7. Stay on your toes – try standing desks
Offices are getting more and more innovative all the time. From trendy décor to new and progressive furniture solutions, it seems that the office space is a fitting domain to test the water and see how greater mobility can help to improve productivity.
Standing desks are the new kids on the (office) block. Getting your work done upright can send productivity levels through the roof, boosting staff morale along the way.
According to a recent study from Monash University, alternating between sitting and standing positions can drastically improve fatigue and ease musculoskeletal discomfort.
To get to the bottom of this, we spoke to Georgina Richardson of Trusted Housesitters. The company have seen some notable staff improvements since installing standing desks on their premises.
“The new standing desks are definitely making us more active and they’re giving the office a 21st Century, digital feel.
“Everyone is happy that they can move around the office, setting their MacBooks up at every level – the standing desks are particularly great when you need to feel energised and creative.”
You’re giving staff the option to use standing desks, while keeping the usual setup that they’ll be used to. Employees will appreciate being given the choice as they can experiment with the new desks and see how they work.
Standing desks are a shiny new toy for a lot of companies looking to shake things up. It’s worth giving them a try!
8. Get an office dog – they’ll need to be taken for walks!
Aside from bringing a pet into the office as a mascot and general morale-booster, pets can be a great way to get staff out into the open. If you bring a dog in, for example – someone will have to be on walk duty. You can assign weekly duties to staff, taking it in turns to get some fresh air.

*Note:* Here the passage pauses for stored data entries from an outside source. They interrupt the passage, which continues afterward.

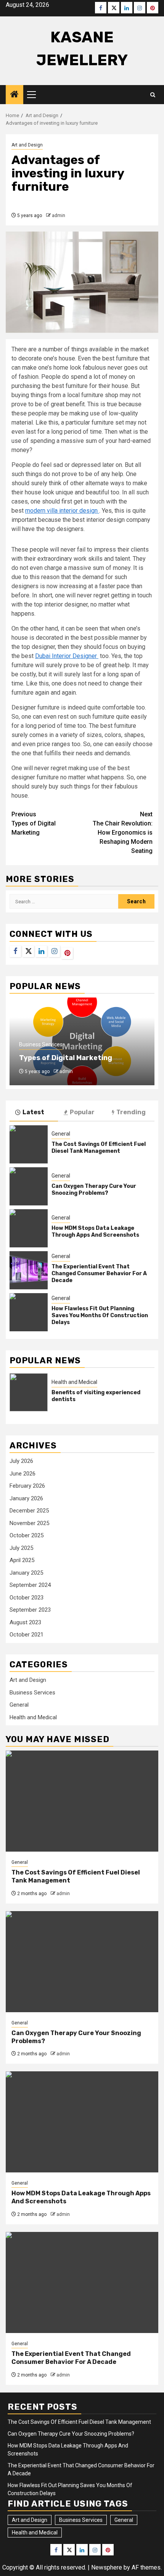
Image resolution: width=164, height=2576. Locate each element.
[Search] (153, 94)
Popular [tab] (82, 1112)
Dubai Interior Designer (66, 656)
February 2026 (27, 1485)
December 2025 (29, 1510)
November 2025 (29, 1523)
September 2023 (30, 1609)
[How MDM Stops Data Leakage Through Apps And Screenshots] (29, 1228)
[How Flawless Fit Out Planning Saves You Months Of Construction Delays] (29, 1312)
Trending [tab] (131, 1112)
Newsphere (106, 2567)
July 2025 (21, 1548)
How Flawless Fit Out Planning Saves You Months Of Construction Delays (99, 1315)
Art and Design (27, 145)
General (60, 1134)
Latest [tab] (33, 1112)
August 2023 (25, 1622)
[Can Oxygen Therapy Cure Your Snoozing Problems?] (29, 1186)
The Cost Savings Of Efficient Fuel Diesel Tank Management (98, 1147)
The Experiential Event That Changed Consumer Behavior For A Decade (99, 1273)
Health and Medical (74, 1382)
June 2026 (22, 1473)
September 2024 (30, 1585)
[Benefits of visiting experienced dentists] (29, 1392)
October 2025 (26, 1535)
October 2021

As an added extra, having a pet around the office will shake up the tedium for some employees. Morale will be lifted and, according to research from the Virginia Commonwealth University, stress levels could fall.
Having dogs around also facilitates the social life of the office space. You get to meet members of other departments and staff you’ve only encountered through email – all this, because of some simple dog-talk.
But remember, bringing dogs into the office can pose health and safety risks. Nestle recently became a dog-friendly workplace, and have ensured that all dogs go through what’s called a ‘pawthorisation’ process to make sure the dog is suitable.
Also, not all staff will be ‘dog-people’ and might not appreciate the presence of dogs – so keep this in mind. A quick survey amongst your workforce should be enough to assess whether it’s a good idea.
9. Install cycle storage for a greener commute
You’ll be killing two birds with one stone, here. By providing bike storage on your premises, employees will benefit from cycling to work rather than taking the car. It’s cheaper, healthier and – here’s the best bit – it’s better for the environment.
With vehicle emissions lowered, cycling to work offers some quality, unavoidable (you need to get to work!) exercise.
You can’t go wrong. The early blasts of fresh air will be great for staff, and nobody likes being stuck in traffic jams, so cycling to work is ideal.
Recent studies by the University of Cambridge show that the benefits of cycling and walking largely outweigh the risks posed by greater exposure to air pollution – perfect for offices in bustling, metropolitan areas with high levels of city smog.
There’s so much that you can do and, as the employer it’s down to you to implement real, healthy changes. Take the above steps into consideration and ensure that your employees are fit, healthy and happy coming into work. It’ll pay off in the long-run!